> _Material to process_
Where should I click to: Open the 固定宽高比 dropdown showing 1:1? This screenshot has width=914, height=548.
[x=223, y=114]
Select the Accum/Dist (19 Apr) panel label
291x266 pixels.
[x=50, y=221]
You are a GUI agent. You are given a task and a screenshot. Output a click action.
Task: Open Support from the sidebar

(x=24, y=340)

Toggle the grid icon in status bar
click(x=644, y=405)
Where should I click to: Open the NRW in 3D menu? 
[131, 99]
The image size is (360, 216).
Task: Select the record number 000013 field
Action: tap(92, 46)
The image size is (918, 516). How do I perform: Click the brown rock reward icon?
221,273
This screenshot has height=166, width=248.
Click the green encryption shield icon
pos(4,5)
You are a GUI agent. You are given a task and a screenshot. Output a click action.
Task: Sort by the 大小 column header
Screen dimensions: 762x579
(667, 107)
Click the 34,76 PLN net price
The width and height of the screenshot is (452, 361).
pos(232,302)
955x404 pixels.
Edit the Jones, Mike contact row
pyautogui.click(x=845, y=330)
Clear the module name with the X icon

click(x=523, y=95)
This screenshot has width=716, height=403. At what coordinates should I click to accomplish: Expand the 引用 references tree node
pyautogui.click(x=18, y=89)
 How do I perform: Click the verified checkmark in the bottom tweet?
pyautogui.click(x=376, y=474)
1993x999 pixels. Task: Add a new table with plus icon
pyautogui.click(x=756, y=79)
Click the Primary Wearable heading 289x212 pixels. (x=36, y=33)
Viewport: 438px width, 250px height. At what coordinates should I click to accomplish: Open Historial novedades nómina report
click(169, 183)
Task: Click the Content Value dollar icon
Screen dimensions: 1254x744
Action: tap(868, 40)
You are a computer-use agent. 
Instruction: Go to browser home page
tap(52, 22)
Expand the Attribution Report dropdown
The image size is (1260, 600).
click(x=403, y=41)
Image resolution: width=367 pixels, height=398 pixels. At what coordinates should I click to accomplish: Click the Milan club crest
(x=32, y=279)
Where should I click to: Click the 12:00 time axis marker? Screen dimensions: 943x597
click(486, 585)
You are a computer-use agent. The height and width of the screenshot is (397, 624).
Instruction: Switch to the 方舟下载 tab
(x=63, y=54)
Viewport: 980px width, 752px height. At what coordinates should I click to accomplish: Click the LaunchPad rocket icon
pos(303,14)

> _Exercise instructions_
Copy all of the entries above exactly as they appear, line for line.

> _Complete output_
Where should I click to: Open the 固定宽高比 dropdown showing 1:1? This screenshot has width=914, height=548.
[x=223, y=114]
Select the Accum/Dist (19 Apr) panel label
291x266 pixels.
[x=50, y=221]
You are a GUI agent. You are given a task and a screenshot. Output a click action.
Task: Open Support from the sidebar

(x=24, y=340)

Toggle the grid icon in status bar
click(x=644, y=405)
Where should I click to: Open the NRW in 3D menu? 
[131, 99]
The image size is (360, 216).
Task: Select the record number 000013 field
Action: tap(92, 46)
The image size is (918, 516). How do I perform: Click the brown rock reward icon?
221,273
This screenshot has height=166, width=248.
Click the green encryption shield icon
pos(4,5)
You are a GUI agent. You are given a task and a screenshot. Output a click action.
Task: Sort by the 大小 column header
Screen dimensions: 762x579
(667, 107)
Click the 34,76 PLN net price
The width and height of the screenshot is (452, 361).
pos(232,302)
955x404 pixels.
Edit the Jones, Mike contact row
pyautogui.click(x=845, y=330)
Clear the module name with the X icon

click(x=523, y=95)
This screenshot has width=716, height=403. At what coordinates should I click to accomplish: Expand the 引用 references tree node
pyautogui.click(x=18, y=89)
 How do I perform: Click the verified checkmark in the bottom tweet?
pyautogui.click(x=376, y=474)
1993x999 pixels. Task: Add a new table with plus icon
pyautogui.click(x=756, y=79)
Click the Primary Wearable heading 289x212 pixels. (x=36, y=33)
Viewport: 438px width, 250px height. At what coordinates should I click to accomplish: Open Historial novedades nómina report
click(169, 183)
Task: Click the Content Value dollar icon
Screen dimensions: 1254x744
Action: tap(868, 40)
You are a computer-use agent. 
Instruction: Go to browser home page
tap(52, 22)
Expand the Attribution Report dropdown
The image size is (1260, 600).
click(x=403, y=41)
Image resolution: width=367 pixels, height=398 pixels. At what coordinates should I click to accomplish: Click the Milan club crest
(x=32, y=279)
Where should I click to: Click the 12:00 time axis marker? Screen dimensions: 943x597
click(486, 585)
You are a computer-use agent. The height and width of the screenshot is (397, 624).
Instruction: Switch to the 方舟下载 tab
(x=63, y=54)
Viewport: 980px width, 752px height. At what coordinates should I click to accomplish: Click the LaunchPad rocket icon
pos(303,14)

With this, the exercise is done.